One of the largest generations today — baby boomers — have already entered or will soon enter the 65-plus age bracket.
It’s projected that not only will the U.S. senior population rise dramatically over the next decade or so, but the number of seniors will eventually outnumber just about any other age group, putting increased pressure on housing, medical care and other needs tailored to that demographic.
“Ten thousand folks a day are turning 65 in the next 18 to 19 years,” said Suzanne Pugh, president and CEO of Aldersgate, a senior living community in east Charlotte. “In less than 20 years, 20% to 25% of the population is going to be over 65, which has never happened before.”

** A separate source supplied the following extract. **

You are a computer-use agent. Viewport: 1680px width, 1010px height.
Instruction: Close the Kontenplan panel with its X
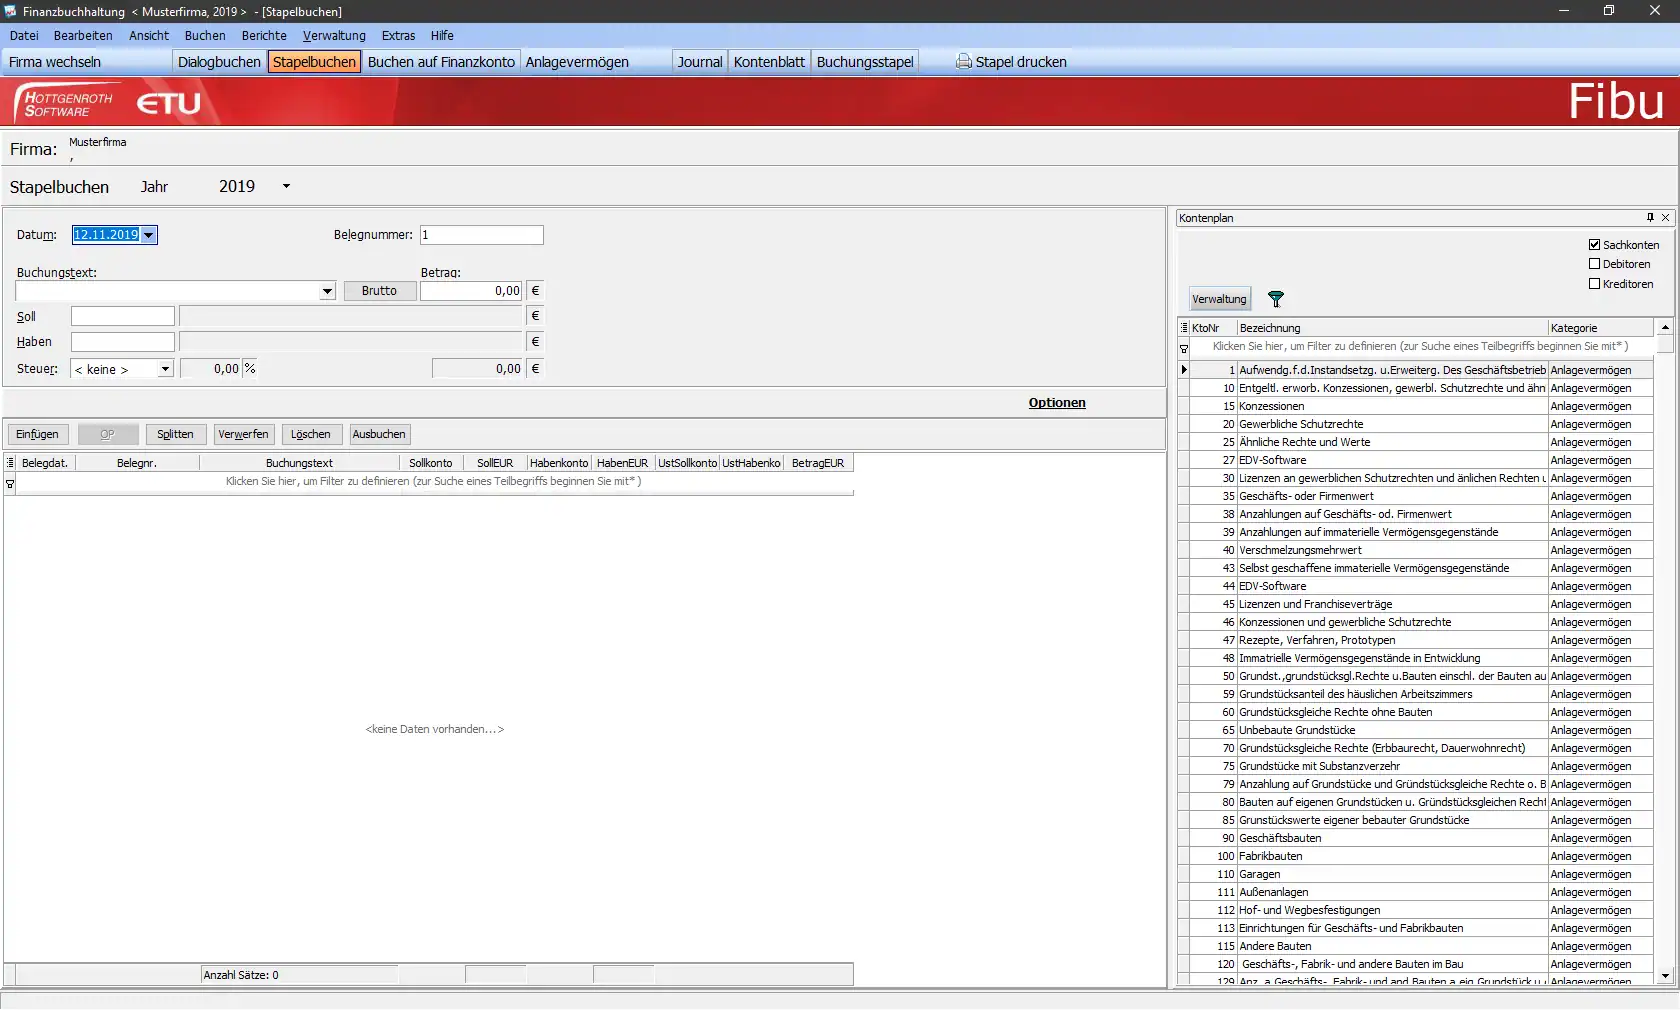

Today, the 65-plus population in Mecklenburg County comprises about 10% of all residents, according to county and U.S. Census data — lower than North Carolina and the United States, both of which are about 15%. But the number of older adults here and elsewhere continues to rise quickly — the senior population grew 3% annually here from 2000 to 2010, according to Mecklenburg County data.
Senior housing has also become a more attractive sector for commercial real estate investment, in direct response to changing demographics nationally.
A CBRE report from last year notes that private-equity buyers and REITS have entered the senior housing and care space more aggressively in recent years, accounting for 77% of all transaction activity in that sector in 2018. The report also noted that senior housing continues to provide a yield premium over conventional multifamily investment.
In response, Charlotte senior communities like Aldersgate — once called continuing-care retirement communities but now more commonly referred to as “life plan” communities — are investing hundreds of millions in expansions to address not only the rapid influx of seniors but also changes in lifestyle preferences.